■ **Task statement**
Pictures are to be left out; otherwise, copy exactly the lines from the line containing "Task: Open the activities" through the end of the data.

■ **Stored data**
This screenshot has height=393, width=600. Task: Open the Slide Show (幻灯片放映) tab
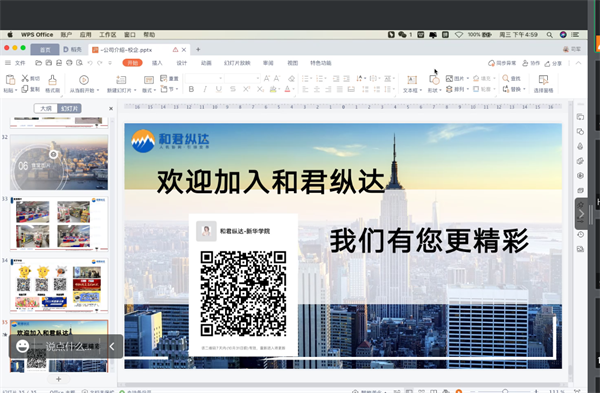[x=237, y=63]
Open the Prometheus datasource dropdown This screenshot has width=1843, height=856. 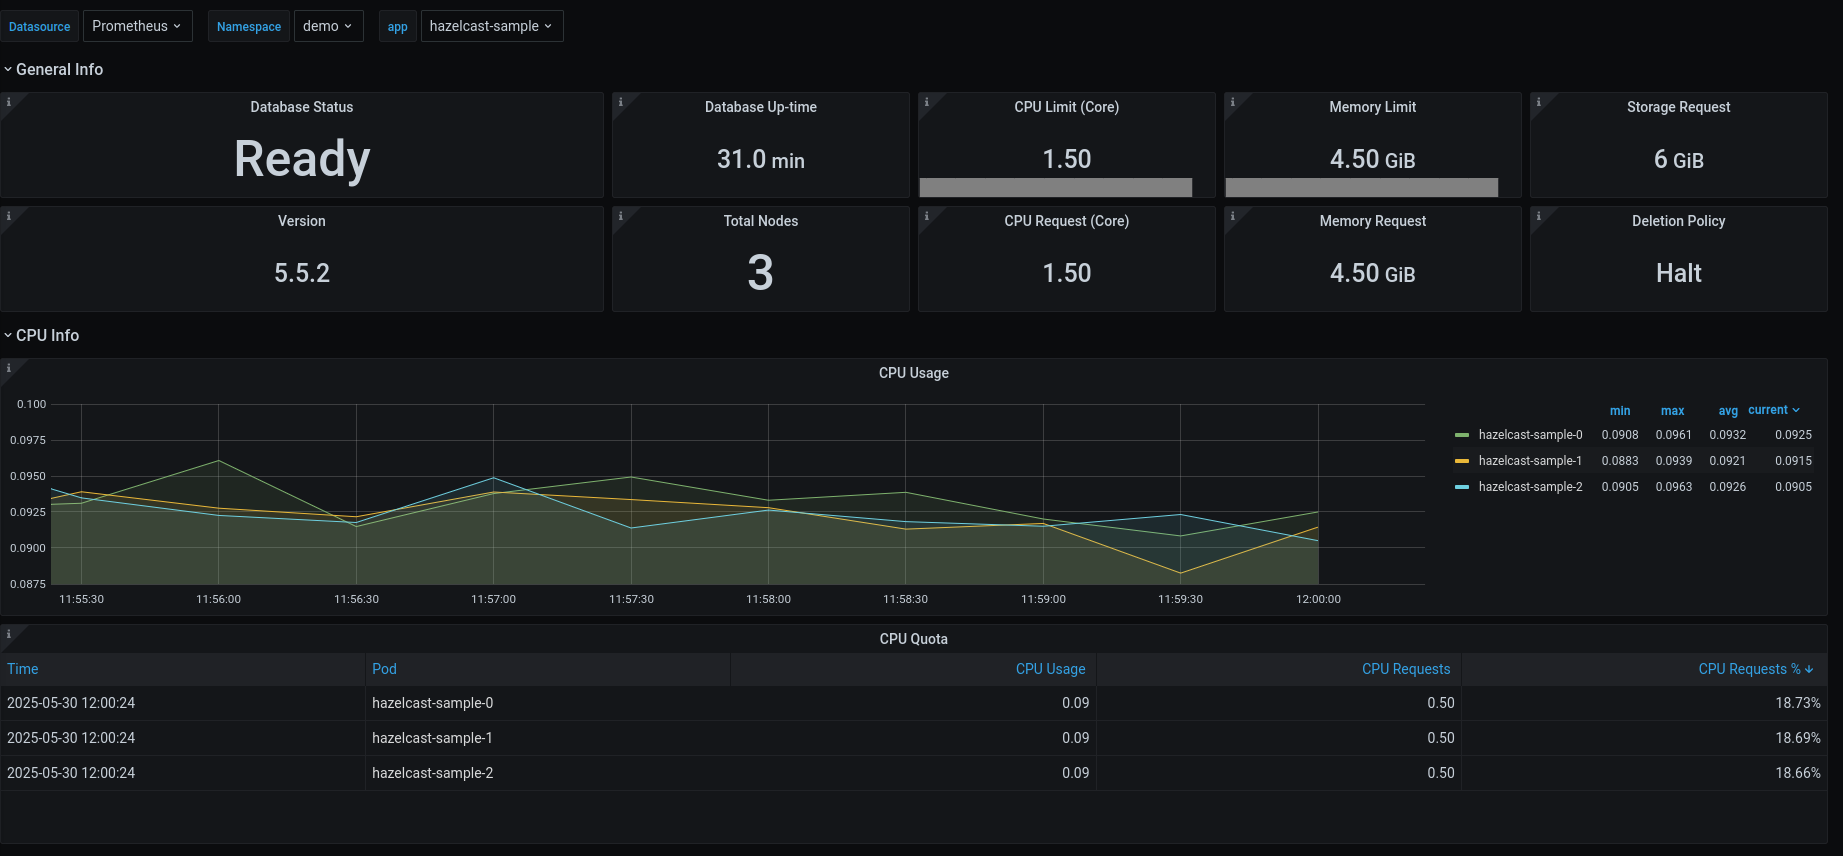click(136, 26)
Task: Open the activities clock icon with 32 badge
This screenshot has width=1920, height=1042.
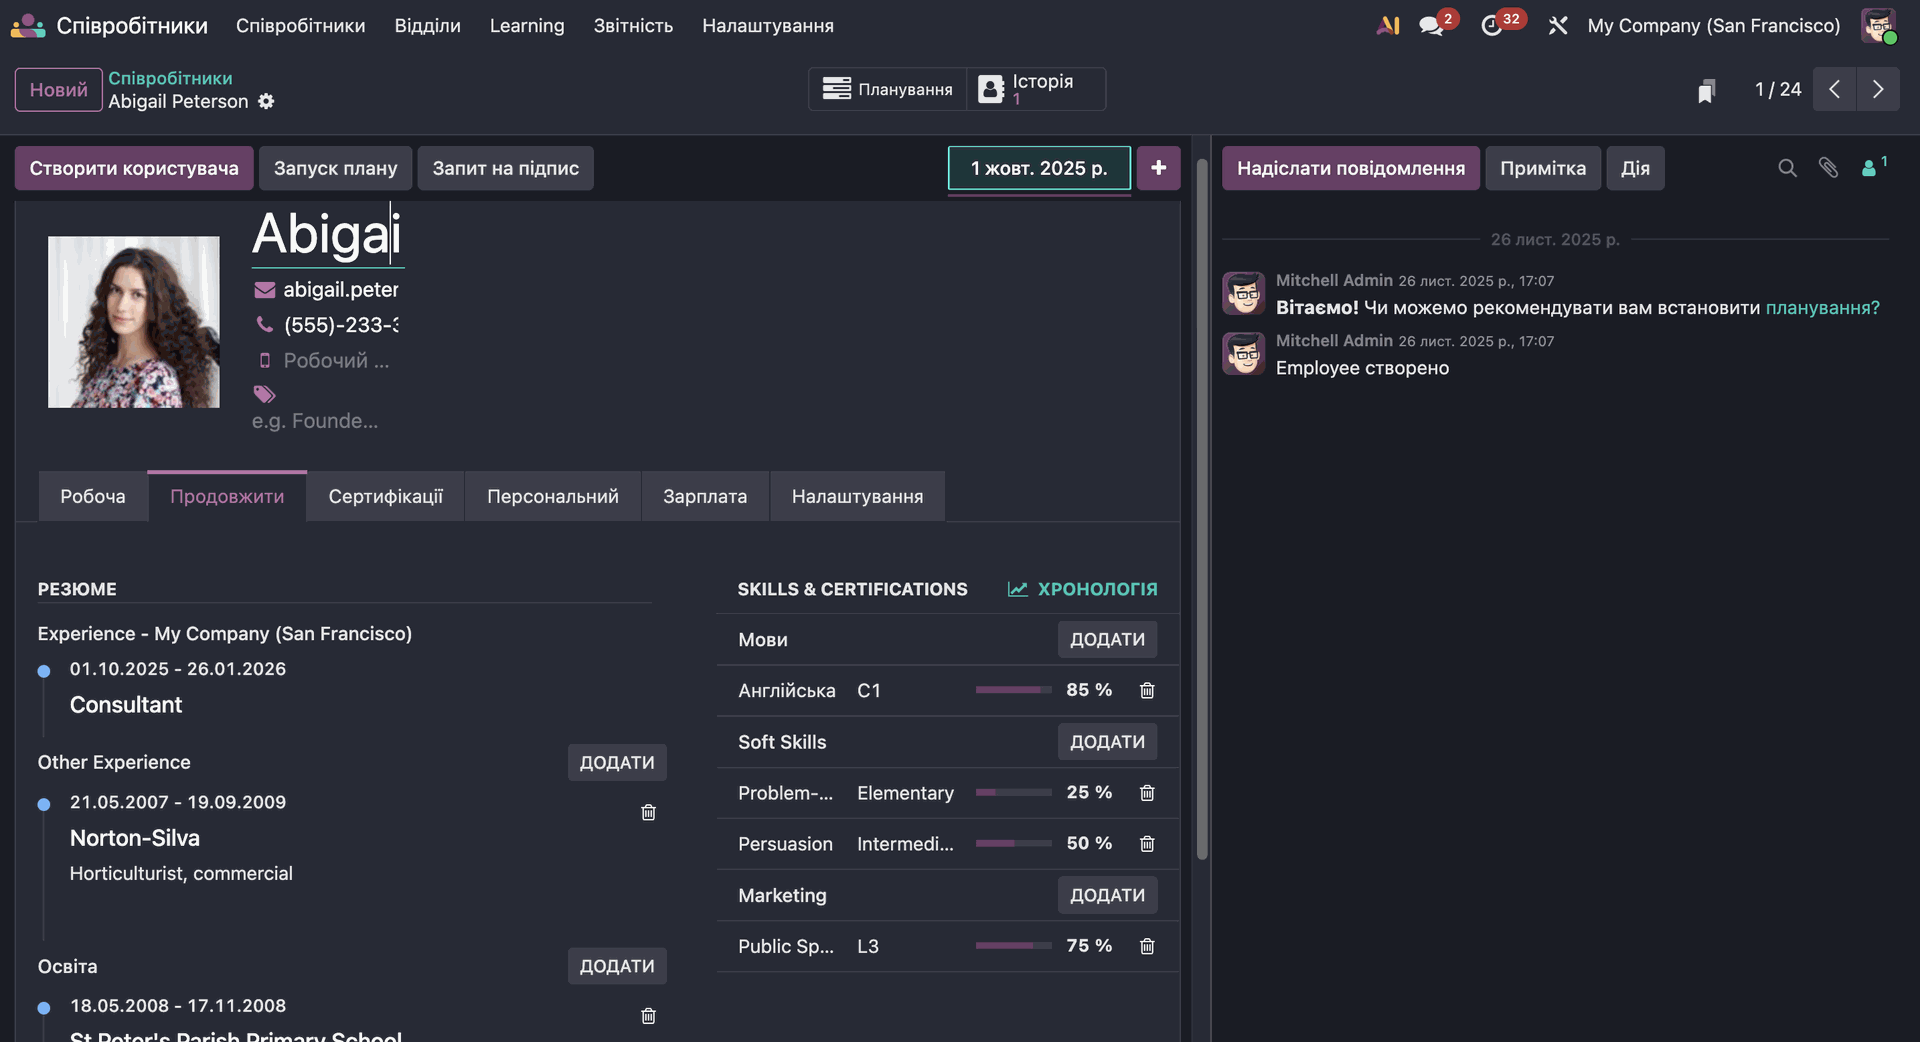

■ **Answer to the problem**
Task: Open the activities clock icon with 32 badge
This screenshot has width=1920, height=1042.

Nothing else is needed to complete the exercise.